NATURAL PROGRESSION: A PERSONAL VIEW
NATURAL CELEBRATION
By Barbara Tatham Johnson
The anticipation in darkening skies, still air, and distant rumbles of an
approaching storm releases exhilaration when lightning flashes and rain
pours. Powerful emotions roll with the wind and fury. The natural world
energizes me. At other times, unexpected bliss restores me.
When I step outside in a May dawn and hear the song of a hermit thrush, I
stand captivated. The notes are particularly fine, a high series with a
final trill of melodic silver thread. Then, a second hermit thrush just west
of the first sings. I occupy the center of a thrush song duel that becomes
almost synchronous. The repeating series of notes climb high, then higher.
The thrush to my east, the first I heard, has the finer voice with his pure
ending trill. I allow the sweet notes to swirl through my mind, but too soon
the concert is over. The common voices of other birds, chickadees and
robins, and the rapping of a yellow-bellied sapsucker intrude on my
meditation. I try to recall the thrush notes. They were too ethereal to
retain, but the essence of their fineness lifts my spirit for the day.

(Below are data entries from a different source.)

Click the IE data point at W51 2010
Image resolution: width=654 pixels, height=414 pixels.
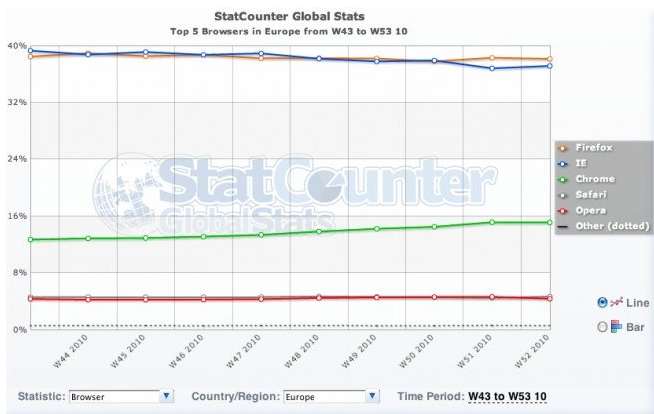click(492, 68)
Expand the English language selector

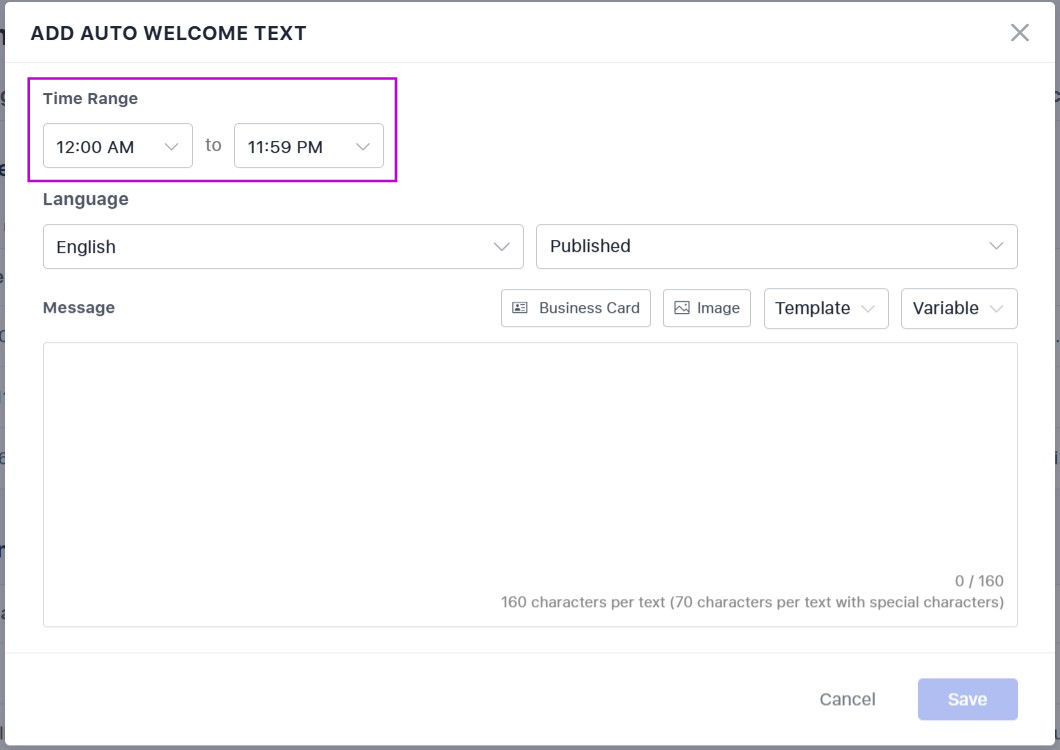[x=282, y=247]
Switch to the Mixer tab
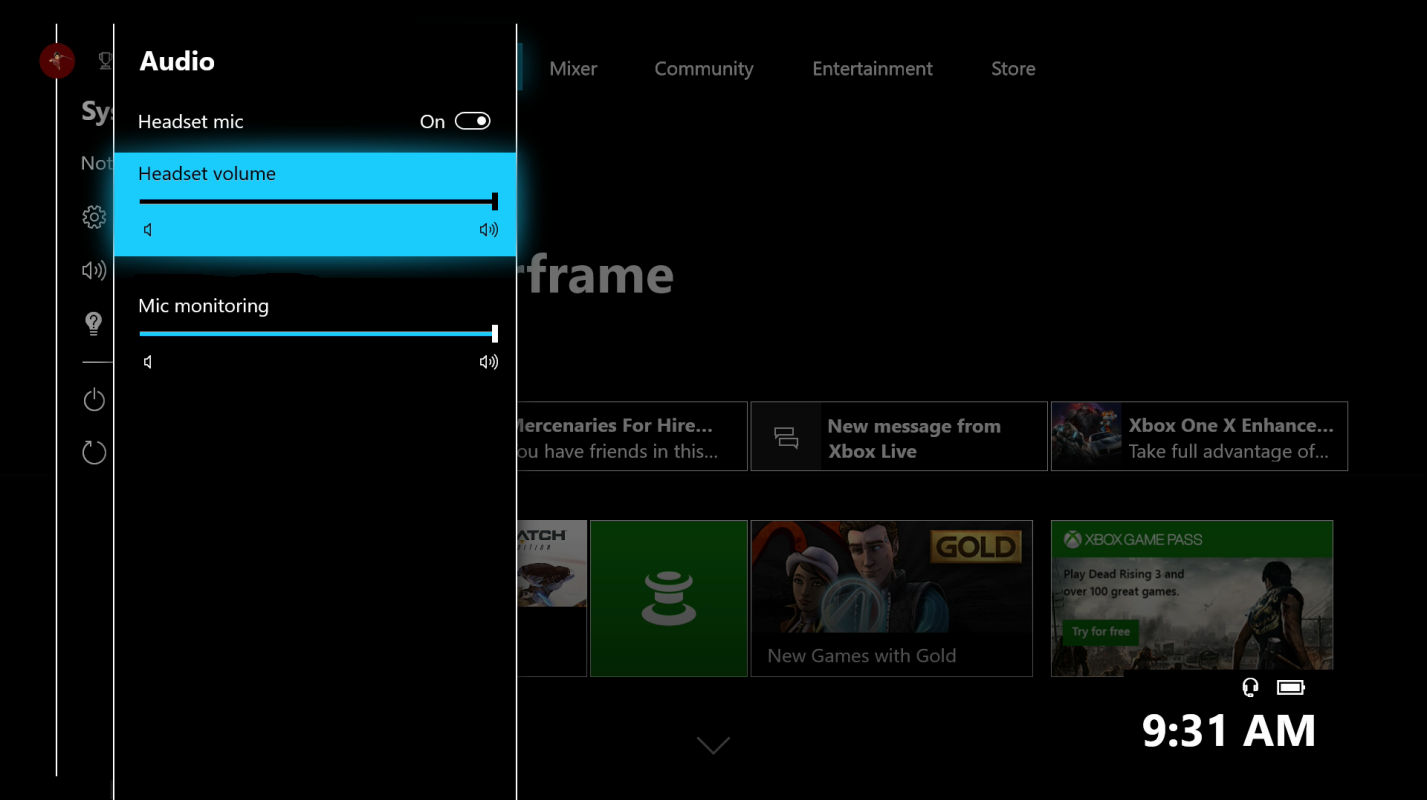The width and height of the screenshot is (1427, 800). coord(573,69)

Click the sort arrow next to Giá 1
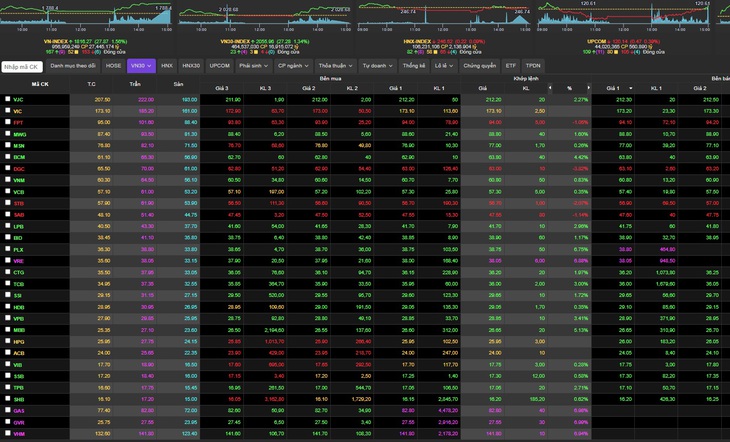[x=631, y=88]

An old sugar maple, with a gap through its entire trunk wide enough for me
to stand within, rises by a neighbor’s roadside pasture. Each time and in
every season that I pass and see the tree thriving, I am cheered.
Maine poet Abbie Huston Evans wrote in The Moment of Beauty, “A
boulder beautiful beyond belief, / Witch-hazel blossoms bitten by the cold,
/ Touched with a sudden shining bright and brief, / Make pictures that we
see till we are old; / Ay, what has once been a transfigured thing / Halts
us, long after, with remembering.”
As a young woman, I explored a narrow hillside ravine, and as I pulled
myself up the slippery side of wet ledge and brown leaves one April morning,
I looked, eyes level with a grassy field edge, into the delicate beauty of
hepatica blooms. Love at first sight took my breath away. The flowers, so
small and hidden that I had never noticed them, were simply lovely. The
exquisite, freshly opened, plum-pink, white-edged sepal cups provided a
marvelous setting for the tiaras of white stamen within. Backing the sepals,
dark bronze-green bracts covered with fine hairs intensified the effect of
intricate delicateness. This unexpected beauty in drab surroundings
inspired, in the most lyrical way, a life-long interest in wild flowers and
botanical exploration.
The natural world is a meeting of wild places and places changed forever by
the activities of humankind. Rolling farmland, the kitchen garden, and urban
parks are natural places, too, and sources of satisfaction and comfort.
In September of 1152, Hildegard of Bingen accompanied by her priest and
confessor, Volmar, surveyed the land holdings of her Benedictine convent.
“Riding out with Volmar as soon as the day’s mass was dismissed, my eyes
followed with joy the curved, scalloped ribbons of goldenrod still blooming
next to the lavender of asters and joe-pye weed, fluffy and pale as it
matures into its gone-to-seed stage. Patches of yellow leaves lit many
trees, and bold vermilion creepers wound around trunks and threaded through
evergreen boughs of our blue-green cedars. The air now is remarkably like
clear water; the light a pale rose. Apple and quince trees support ladders
for picking, and grapes are pendulous, of a matte gray-green like weathered
copper, ready to be collected in canvas and leather buckets, oaken
barrels...This afternoon I thought the precise diagonal rows of newly
planted wine grapes spoke elegantly of our own growing culture on this
mountain in contrast to those curved ribbons of wild flowers. Planted,
pruned, and fertilized to fecund maturity, they speak of planning, training,
and priorities in our lives as opposed to the chaotic sensuality of nature,
which I also love.” (The Journal of Hildegard of Bingen by Barbara
Lachman.)
Many years ago, unusually mild air in February created strong warm winds.
The narrow valley where I lived in West Virginia funneled a flood of air
through the night, and the roar as the wind passed across the tree-covered
hillsides brought me outside. I climbed with my family to the ridge top and
reveled in the wild commotion. A flock of geese, caught in the relentless
current, called to each other as they sped northward. A full moon silvered
the landscape, and the scene swirled our senses with the turmoil of the
night air into a thrilling unforgettable memory.
Nature creates lasting impressions that I value for confirmation and
restoration. I enter the natural world, wherever I find it, with expectation
of surprise, discovery, exhilaration, and serendipity, as well as
inspiration. Nature’s sensual diversity gives a sense of wholeness and
continuity, the essence of living.
(This is the third part of a three-part essay.)